Thomas W. Gray, Ph.D., rural sociologist with the Cooperative Services office of USDA Rural Development, is the recipient of the 2004 Rural Sociology Society award for excellence in public service. The award was presented at the annual professional meeting of the Rural Sociology Society (RSS), held in Sacramento, Calif., in August. The award is granted to those people who have distinguished themselves in their work roles with contributions that achieve the missions of the Society and their applications to rural America.

Dr. Gray was nominated, and competitively selected, for his lifetime contributions to the generation, dissemination and applications of knowledge to agricultural cooperatives across the United States at the university and community levels.

The RSS is a professional social science association oriented to enhancing the viability and quality of rural life, communities, and the environment.

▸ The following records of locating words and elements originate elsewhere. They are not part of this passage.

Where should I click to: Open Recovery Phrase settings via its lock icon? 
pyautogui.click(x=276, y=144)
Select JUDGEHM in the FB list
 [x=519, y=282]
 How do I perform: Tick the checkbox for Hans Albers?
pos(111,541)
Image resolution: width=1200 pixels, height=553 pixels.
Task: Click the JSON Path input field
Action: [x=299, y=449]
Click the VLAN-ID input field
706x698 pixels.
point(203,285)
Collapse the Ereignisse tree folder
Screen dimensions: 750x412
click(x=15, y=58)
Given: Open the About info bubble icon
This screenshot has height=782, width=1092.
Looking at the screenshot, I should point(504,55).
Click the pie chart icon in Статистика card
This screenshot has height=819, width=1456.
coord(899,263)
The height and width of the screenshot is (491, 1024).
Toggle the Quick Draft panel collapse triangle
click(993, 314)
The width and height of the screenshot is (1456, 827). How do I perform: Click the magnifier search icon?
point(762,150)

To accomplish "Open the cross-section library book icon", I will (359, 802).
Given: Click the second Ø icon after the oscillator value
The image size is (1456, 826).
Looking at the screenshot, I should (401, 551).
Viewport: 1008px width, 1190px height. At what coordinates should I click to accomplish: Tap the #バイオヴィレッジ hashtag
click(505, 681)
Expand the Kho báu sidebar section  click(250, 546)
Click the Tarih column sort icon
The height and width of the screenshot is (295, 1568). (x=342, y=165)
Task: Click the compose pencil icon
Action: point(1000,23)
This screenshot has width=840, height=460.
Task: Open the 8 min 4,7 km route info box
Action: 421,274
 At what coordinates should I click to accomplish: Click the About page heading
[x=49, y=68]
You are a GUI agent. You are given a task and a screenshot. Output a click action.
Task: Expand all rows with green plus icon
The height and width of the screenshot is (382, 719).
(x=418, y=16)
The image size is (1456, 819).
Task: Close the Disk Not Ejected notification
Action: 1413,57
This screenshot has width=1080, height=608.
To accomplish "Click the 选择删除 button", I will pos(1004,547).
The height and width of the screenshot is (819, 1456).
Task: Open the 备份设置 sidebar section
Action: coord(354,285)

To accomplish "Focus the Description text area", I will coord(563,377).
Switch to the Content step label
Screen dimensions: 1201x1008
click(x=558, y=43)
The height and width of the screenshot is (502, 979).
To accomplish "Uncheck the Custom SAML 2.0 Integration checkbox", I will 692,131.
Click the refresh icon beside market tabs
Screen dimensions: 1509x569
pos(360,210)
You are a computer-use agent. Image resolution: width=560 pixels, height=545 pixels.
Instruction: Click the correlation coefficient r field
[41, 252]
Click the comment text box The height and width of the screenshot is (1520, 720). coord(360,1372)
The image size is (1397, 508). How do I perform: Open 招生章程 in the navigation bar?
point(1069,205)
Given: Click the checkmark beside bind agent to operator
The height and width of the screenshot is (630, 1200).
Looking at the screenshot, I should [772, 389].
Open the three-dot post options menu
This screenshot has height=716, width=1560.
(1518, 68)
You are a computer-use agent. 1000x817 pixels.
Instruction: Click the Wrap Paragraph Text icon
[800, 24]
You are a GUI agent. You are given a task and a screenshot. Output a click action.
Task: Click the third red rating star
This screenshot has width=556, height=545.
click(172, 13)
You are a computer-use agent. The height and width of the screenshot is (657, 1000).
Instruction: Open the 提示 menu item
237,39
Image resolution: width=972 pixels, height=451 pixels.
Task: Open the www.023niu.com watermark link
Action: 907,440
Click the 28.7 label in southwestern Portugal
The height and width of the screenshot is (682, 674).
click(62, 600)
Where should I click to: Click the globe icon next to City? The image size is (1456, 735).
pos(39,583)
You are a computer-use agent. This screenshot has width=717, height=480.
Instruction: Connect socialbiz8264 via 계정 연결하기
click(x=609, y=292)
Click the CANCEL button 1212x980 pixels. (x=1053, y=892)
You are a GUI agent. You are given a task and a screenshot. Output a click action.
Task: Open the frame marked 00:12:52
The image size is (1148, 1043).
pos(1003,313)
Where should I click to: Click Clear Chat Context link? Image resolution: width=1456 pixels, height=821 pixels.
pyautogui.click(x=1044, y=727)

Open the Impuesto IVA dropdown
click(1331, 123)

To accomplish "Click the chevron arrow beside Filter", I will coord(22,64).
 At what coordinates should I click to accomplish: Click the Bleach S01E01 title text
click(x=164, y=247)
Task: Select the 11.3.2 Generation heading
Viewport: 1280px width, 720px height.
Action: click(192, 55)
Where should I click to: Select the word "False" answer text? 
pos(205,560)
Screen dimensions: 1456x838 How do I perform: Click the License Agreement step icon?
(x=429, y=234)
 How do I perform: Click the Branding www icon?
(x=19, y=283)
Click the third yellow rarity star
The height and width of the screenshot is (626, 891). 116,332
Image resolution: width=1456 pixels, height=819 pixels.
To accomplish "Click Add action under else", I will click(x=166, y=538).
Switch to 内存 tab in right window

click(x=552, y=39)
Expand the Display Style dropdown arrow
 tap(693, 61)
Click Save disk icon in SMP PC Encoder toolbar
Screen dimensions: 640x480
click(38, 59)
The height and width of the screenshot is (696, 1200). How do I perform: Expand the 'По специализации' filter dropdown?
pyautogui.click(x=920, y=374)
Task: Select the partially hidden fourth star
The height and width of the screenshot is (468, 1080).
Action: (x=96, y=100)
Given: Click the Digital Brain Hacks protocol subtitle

Gray was cited by the RSS for "creating an innovative agenda of research and technical assistance -- which did not exist (at USDA) before -- and built a multi-scaled approach that ranged from understanding micro-level factors influencing cooperatives, to their operation and challenges within a restructured global food system." Gray was also called the person most responsible for keeping an interest in co-ops alive among the nation's rural sociologists.

"Tom’s work helps us to never forget that cooperatives ultimately are organizations of people, created and operated for the benefit of the members and their communities," says John Dunn, director of the Resource Management Division at USDA Rural Development, of which Gray is a part. "There are myriad human and social issues that arise out of this unique form of business ownership, and Tom’s career has been devoted to examining these issues and stimulating others in the rural sociology profession to advance their understanding of the rich meanings of cooperative behavior."